▶ Data for this exercise:
════

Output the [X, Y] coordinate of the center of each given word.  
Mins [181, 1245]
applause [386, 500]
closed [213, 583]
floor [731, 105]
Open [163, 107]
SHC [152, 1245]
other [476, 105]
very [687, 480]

════

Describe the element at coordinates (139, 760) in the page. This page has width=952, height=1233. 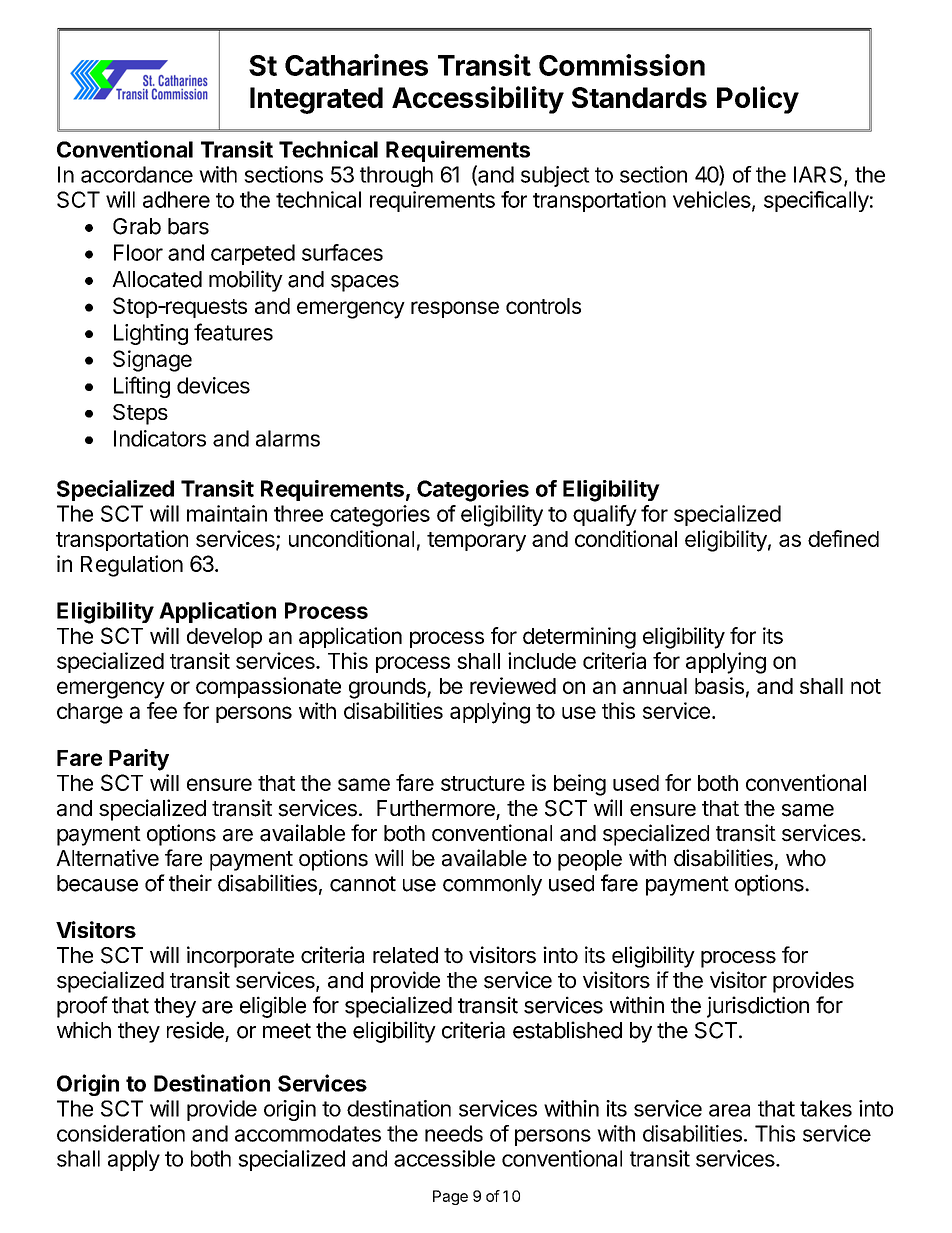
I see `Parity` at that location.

════

▶ Exercise brief:
Please render the lines from the one with "Output the [X, Y]" to the one with "very [687, 480]", both included, as a Markdown table with the columns No and Line. Leave out any blank lines.

▶ The solution:
| No | Line |
|---|---|
| 1 | Output the [X, Y] coordinate of the center of each given word.   |
| 2 | Mins [181, 1245] |
| 3 | applause [386, 500] |
| 4 | closed [213, 583] |
| 5 | floor [731, 105] |
| 6 | Open [163, 107] |
| 7 | SHC [152, 1245] |
| 8 | other [476, 105] |
| 9 | very [687, 480] |